== Supplied passage ==
For companies at the center of the inquiry, the implications could be serious. If the FTC presses forward with tighter rules or enforcement actions, it may force large-scale changes to how AI products are built and marketed. That means new review processes, revised training protocols, and potentially limits on how data is collected from users — especially younger ones.
Tech giants have faced this kind of regulatory headwind before. After Europe’s GDPR came into effect, Meta’s annual compliance costs crossed the billion-dollar mark. The lesson from that era still applies: when the guardrails come late, they tend to land hard.
It’s not just the FTC that’s uneasy. Lawmakers and advocacy groups across the country are starting to sound the alarm, too. In California, legislators are pushing new proposals to limit how AI chatbots can interact with kids and to require stronger guardrails across the board.

== Instructions ==
A) Return the stretch of the passage on the FTC's AI inquiry from "Tech giants have" through "across the board.", copied word for word.
B) In the passage on the FTC's AI inquiry, what happened to Meta's annual compliance costs after Europe's GDPR came into effect?
C) Extend the passage on the FTC's AI inquiry, beginning right after its final sentence.

== Data for review ==
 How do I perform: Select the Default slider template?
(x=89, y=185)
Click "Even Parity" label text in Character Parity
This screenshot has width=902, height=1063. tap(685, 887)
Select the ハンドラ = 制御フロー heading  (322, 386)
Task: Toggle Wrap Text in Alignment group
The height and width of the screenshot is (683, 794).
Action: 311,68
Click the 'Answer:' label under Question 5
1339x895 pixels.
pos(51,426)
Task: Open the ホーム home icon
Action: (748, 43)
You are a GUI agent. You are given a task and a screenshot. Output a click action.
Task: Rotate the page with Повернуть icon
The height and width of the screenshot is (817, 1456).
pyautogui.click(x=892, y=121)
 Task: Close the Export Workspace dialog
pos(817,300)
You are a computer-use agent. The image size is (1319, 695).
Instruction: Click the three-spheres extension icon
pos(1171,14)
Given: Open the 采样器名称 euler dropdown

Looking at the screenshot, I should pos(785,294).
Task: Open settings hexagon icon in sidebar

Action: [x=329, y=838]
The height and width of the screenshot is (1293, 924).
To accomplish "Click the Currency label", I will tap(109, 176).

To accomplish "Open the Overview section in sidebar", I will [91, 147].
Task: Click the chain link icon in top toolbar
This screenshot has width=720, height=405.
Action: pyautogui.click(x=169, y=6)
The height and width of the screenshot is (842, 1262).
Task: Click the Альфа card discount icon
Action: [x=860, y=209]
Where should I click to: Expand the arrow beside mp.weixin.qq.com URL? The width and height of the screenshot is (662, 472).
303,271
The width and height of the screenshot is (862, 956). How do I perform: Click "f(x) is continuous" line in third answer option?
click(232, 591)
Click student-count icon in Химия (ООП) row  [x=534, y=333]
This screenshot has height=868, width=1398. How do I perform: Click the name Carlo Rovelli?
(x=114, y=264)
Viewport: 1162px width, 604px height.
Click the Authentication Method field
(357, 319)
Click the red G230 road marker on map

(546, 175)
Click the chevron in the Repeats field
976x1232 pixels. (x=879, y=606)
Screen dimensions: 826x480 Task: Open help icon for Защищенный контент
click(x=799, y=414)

== Task-by-task results ==
A)
Tech giants have faced this kind of regulatory headwind before. After Europe’s GDPR came into effect, Meta’s annual compliance costs crossed the billion-dollar mark. The lesson from that era still applies: when the guardrails come late, they tend to land hard.
It’s not just the FTC that’s uneasy. Lawmakers and advocacy groups across the country are starting to sound the alarm, too. In California, legislators are pushing new proposals to limit how AI chatbots can interact with kids and to require stronger guardrails across the board.

B) They crossed the billion-dollar mark.

C)
In Washington, the Senate is getting ready to examine how these systems might be affecting people’s mental and emotional well-being. Organizations like Common Sense Media are calling for age-based restrictions and warning that bots built to mirror empathy are entering the market without much in the way of real oversight. The FTC may have taken the first step, but momentum is growing far beyond that.
This probably won’t be the last FTC investigation, and it won’t be the last warning either. We know AI is not going away, in fact it is being embedded more deeply into our everyday lives and also government processes. The real test now is whether the industry can build and implement AI with responsibility before regulators decide the limits for them.